Ok, Mel wasn’t nine. But sometimes it feels like she must have been, because she has managed, time and again, to build an auspicious career, redirect, build another successful endeavor, and pivot again. But that’s inherently Mel: defiantly committed, Mel is driven by her own internal voice. With an unparalleled sense of self, she is able to own her uncertainty and make changes others might avoid out of fear. But Mel charges headfirst, honoring the inner monologue that urges her to keep searching. Personally, I would have heard that little fucker's peep and attempted to beat it senseless and sequester it somewhere dark and bottomless. 

Before her thirtieth birthday, Mel took perhaps her largest professional risk to date.

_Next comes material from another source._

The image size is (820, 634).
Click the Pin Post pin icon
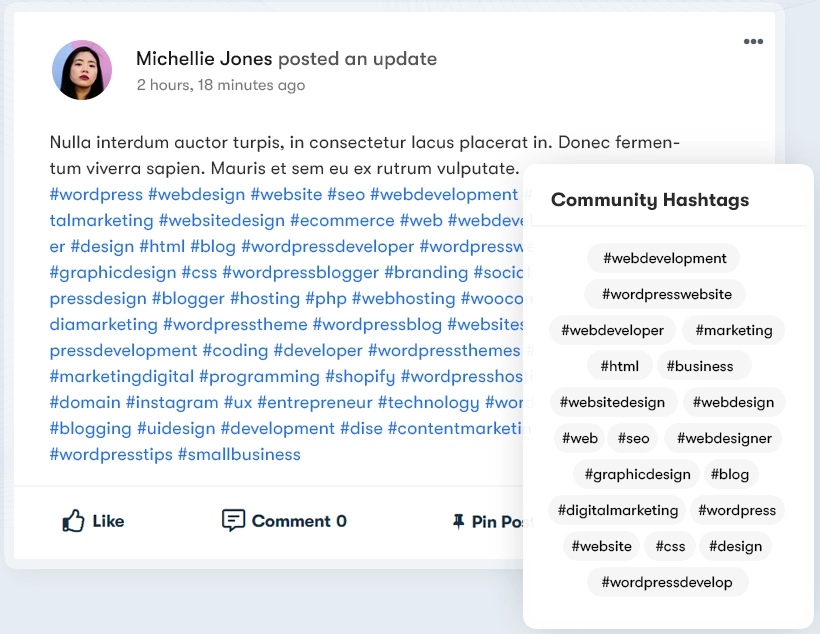click(x=459, y=521)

She left behind her lucrative ad gig for a highly competitive position at Seattle’s Gage Academy of Art atelier program under master teacher Juliette Aristides. I can’t quite explain how difficult it is to be accepted in to this program, let alone complete it, let alone complete it with numerous awards and accolades, but Mel did. And perhaps the most stunning thing about this journey was not her growth into an exceptionally gifted artist (though it is stunning, and she really is exceptional), but rather, the doubt that Mel displayed proudly on her sleeve throughout. 

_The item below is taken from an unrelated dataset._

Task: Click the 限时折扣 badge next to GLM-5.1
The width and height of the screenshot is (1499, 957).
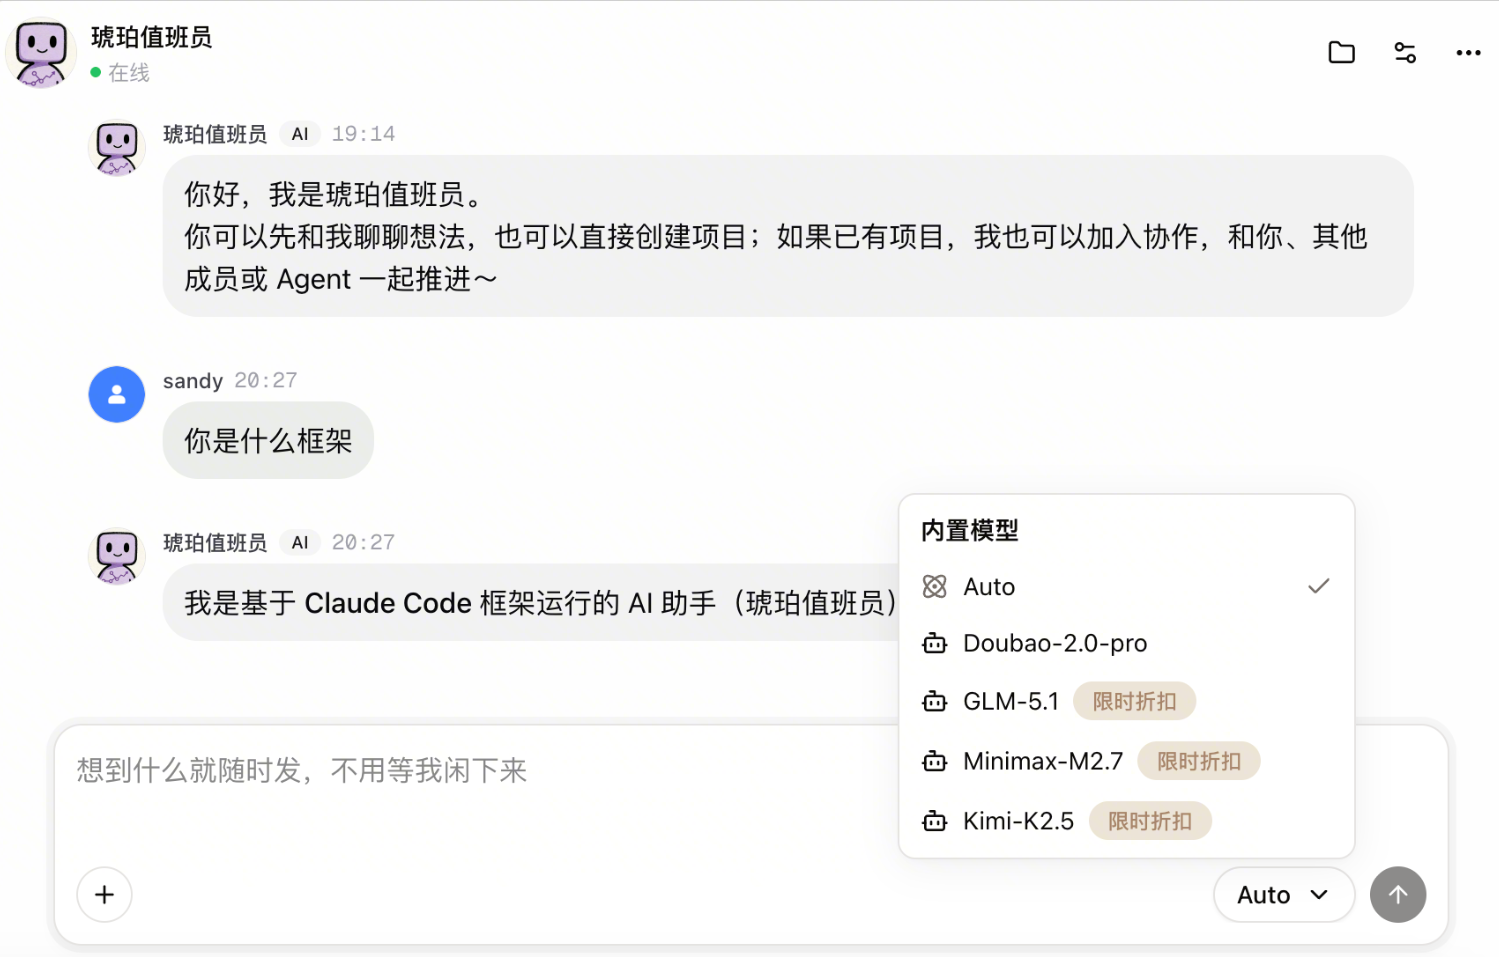Action: click(x=1134, y=701)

She traversed this often awkward, uncomfortable, gut-wrenching journey stripped completely to the bone, and did so openly. It was as if stood nervous, shaking, and butt naked on a stage in front of thousands of people, and instead of curling into a ball to hide, she waved her hands above her head and screamed: “Hey everybody! I’m naked up here and it’s super fucking scary!! Look! Holy shit. Never thought I’d do this. Wanna talk about how scary this is?!” Mel is not about to pretend she is infallible; instead, she owns her fear. She honors it.

After four grueling, rewarding, exhaustingly fabulous years, Mel has graduated her atelier program, preparing to head into her next journey. And no matter where she ends up, she will celebrate each moment of vulnerability like it’s her greatest fucking achievement. Because it is.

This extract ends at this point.